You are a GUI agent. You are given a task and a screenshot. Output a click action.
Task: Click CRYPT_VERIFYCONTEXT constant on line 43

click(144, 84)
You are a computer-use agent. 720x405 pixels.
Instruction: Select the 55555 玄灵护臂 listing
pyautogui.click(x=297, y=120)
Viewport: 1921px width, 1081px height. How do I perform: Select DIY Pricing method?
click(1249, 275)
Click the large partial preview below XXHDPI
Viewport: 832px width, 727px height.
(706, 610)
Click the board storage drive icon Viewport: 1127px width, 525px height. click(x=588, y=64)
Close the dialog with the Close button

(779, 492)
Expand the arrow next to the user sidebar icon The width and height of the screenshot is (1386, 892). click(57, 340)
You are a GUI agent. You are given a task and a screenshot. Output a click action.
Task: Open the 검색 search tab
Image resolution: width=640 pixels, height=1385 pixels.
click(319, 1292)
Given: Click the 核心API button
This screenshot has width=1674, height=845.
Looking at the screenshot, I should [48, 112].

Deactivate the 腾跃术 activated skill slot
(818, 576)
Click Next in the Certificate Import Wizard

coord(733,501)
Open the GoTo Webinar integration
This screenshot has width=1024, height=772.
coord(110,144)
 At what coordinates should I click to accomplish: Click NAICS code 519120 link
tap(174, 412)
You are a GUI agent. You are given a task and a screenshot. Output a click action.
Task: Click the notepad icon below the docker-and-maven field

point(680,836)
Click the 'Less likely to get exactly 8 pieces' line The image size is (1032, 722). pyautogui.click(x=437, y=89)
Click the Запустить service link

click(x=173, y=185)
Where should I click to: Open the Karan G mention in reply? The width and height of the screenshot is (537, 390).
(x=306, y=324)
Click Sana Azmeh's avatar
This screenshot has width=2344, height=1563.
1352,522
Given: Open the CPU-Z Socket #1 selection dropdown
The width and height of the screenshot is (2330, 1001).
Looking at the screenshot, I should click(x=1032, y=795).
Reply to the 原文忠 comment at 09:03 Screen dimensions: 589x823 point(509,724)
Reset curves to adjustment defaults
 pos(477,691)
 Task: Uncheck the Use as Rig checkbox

__Problem to solve__
Take the material above and print all of it exactly.

__Answer to this task__
You are a GUI agent. You are given a task and a screenshot. Output a click action.
Task: Click CRYPT_VERIFYCONTEXT constant on line 43

click(144, 84)
You are a computer-use agent. 720x405 pixels.
Instruction: Select the 55555 玄灵护臂 listing
pyautogui.click(x=297, y=120)
Viewport: 1921px width, 1081px height. How do I perform: Select DIY Pricing method?
click(1249, 275)
Click the large partial preview below XXHDPI
Viewport: 832px width, 727px height.
(706, 610)
Click the board storage drive icon Viewport: 1127px width, 525px height. click(x=588, y=64)
Close the dialog with the Close button

(779, 492)
Expand the arrow next to the user sidebar icon The width and height of the screenshot is (1386, 892). click(57, 340)
You are a GUI agent. You are given a task and a screenshot. Output a click action.
Task: Open the 검색 search tab
Image resolution: width=640 pixels, height=1385 pixels.
click(319, 1292)
Given: Click the 核心API button
This screenshot has width=1674, height=845.
Looking at the screenshot, I should [48, 112].

Deactivate the 腾跃术 activated skill slot
(818, 576)
Click Next in the Certificate Import Wizard

coord(733,501)
Open the GoTo Webinar integration
This screenshot has width=1024, height=772.
coord(110,144)
 At what coordinates should I click to accomplish: Click NAICS code 519120 link
tap(174, 412)
You are a GUI agent. You are given a task and a screenshot. Output a click action.
Task: Click the notepad icon below the docker-and-maven field

point(680,836)
Click the 'Less likely to get exactly 8 pieces' line The image size is (1032, 722). pyautogui.click(x=437, y=89)
Click the Запустить service link

click(x=173, y=185)
Where should I click to: Open the Karan G mention in reply? The width and height of the screenshot is (537, 390).
(x=306, y=324)
Click Sana Azmeh's avatar
This screenshot has width=2344, height=1563.
1352,522
Given: Open the CPU-Z Socket #1 selection dropdown
The width and height of the screenshot is (2330, 1001).
Looking at the screenshot, I should click(x=1032, y=795).
Reply to the 原文忠 comment at 09:03 Screen dimensions: 589x823 point(509,724)
Reset curves to adjustment defaults
 pos(477,691)
 Task: Uncheck the Use as Rig checkbox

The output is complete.